### Work required:
Where the string "agent" shows up in a line of the records, copy that line.

(Dataset content Opens)

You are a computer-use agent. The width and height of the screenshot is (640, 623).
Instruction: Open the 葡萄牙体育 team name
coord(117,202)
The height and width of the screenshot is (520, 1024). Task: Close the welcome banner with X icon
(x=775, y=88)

(Dataset content Closes)
(Dataset content Opens)

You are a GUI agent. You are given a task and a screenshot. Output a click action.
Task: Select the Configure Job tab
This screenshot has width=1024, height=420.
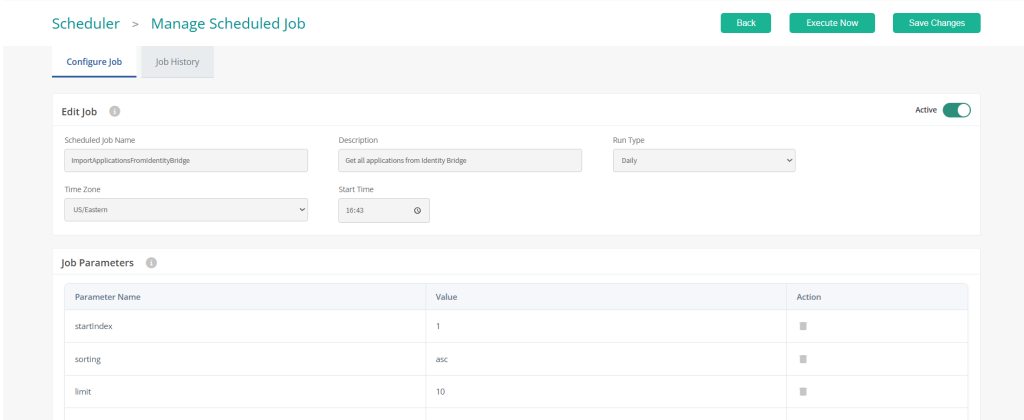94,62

(Dataset content Closes)

### Exercise answer:
You are a computer-use agent. The width and height of the screenshot is (640, 623).
You are a GUI agent. You are given a task and a screenshot. Output a click action.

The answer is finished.